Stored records
========

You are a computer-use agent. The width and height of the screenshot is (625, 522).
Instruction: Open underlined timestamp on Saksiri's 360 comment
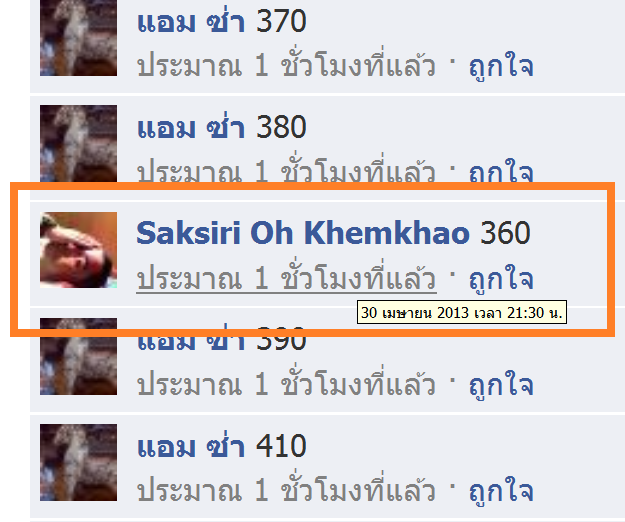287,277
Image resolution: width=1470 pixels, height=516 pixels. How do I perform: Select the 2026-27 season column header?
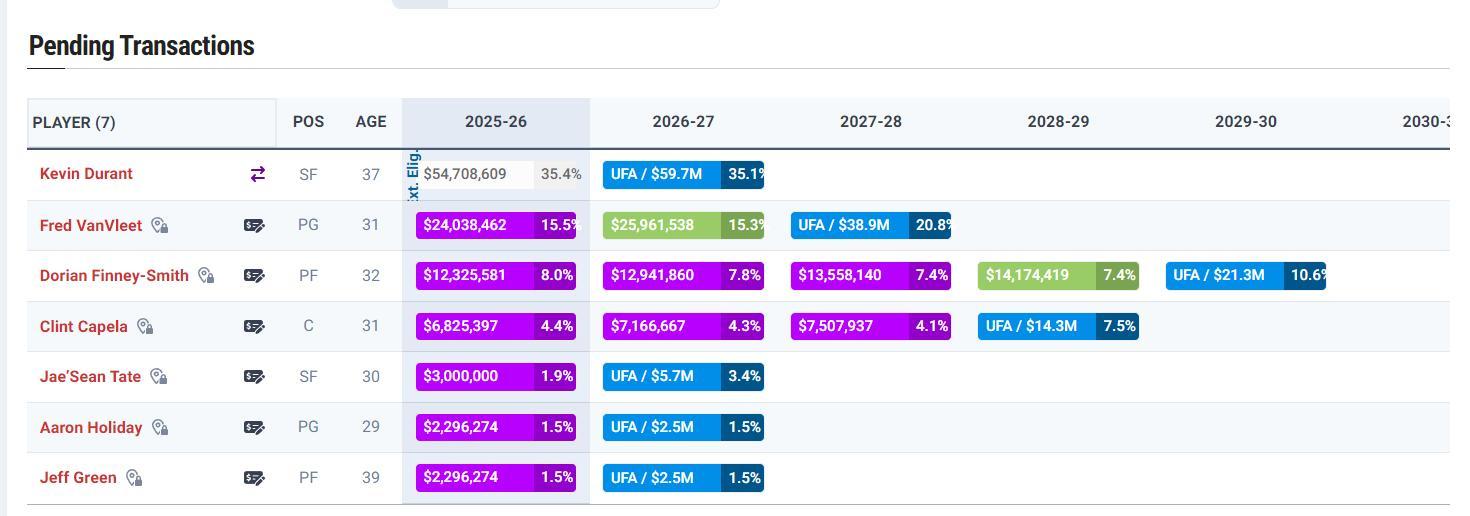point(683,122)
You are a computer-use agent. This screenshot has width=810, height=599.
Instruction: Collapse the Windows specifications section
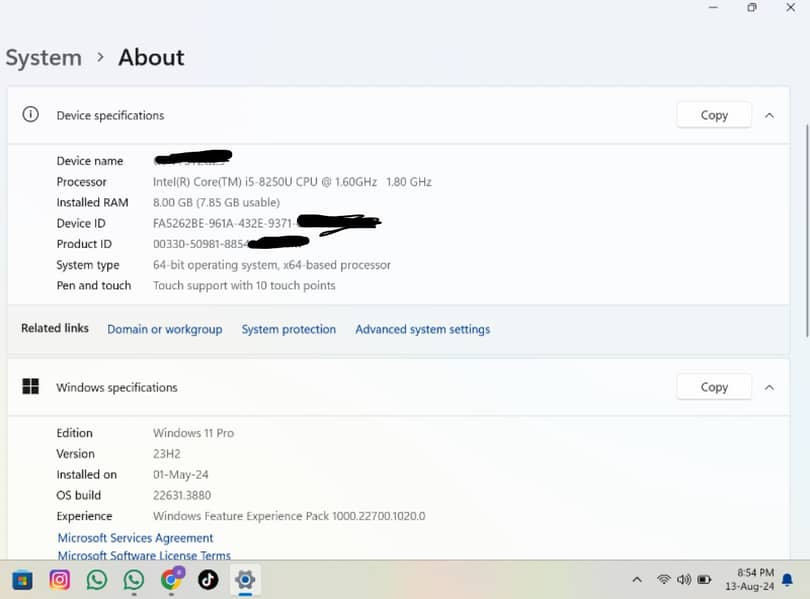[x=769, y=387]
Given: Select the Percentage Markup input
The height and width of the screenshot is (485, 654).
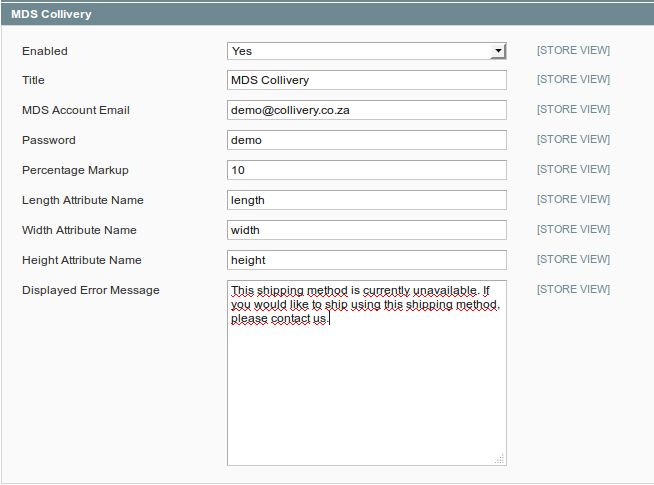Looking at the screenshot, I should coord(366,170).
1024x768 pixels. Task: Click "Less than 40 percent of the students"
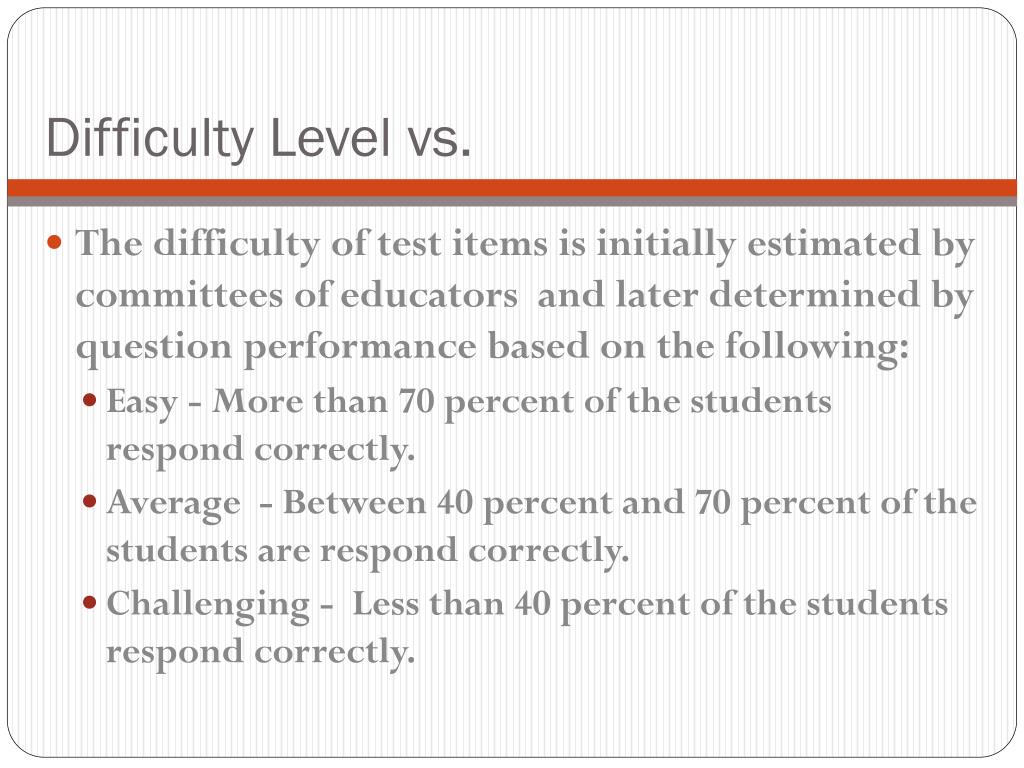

========

Instructions for the task - Print once more, exactly, the lines from the one with "Instruction: Collapse the" through the last line of the data, both ends included, without any pictures.

Answer box -
Instruction: Collapse the Windows specifications section
[x=769, y=387]
Given: Select the Percentage Markup input
The height and width of the screenshot is (485, 654).
Looking at the screenshot, I should coord(366,170).
1024x768 pixels. Task: Click "Less than 40 percent of the students"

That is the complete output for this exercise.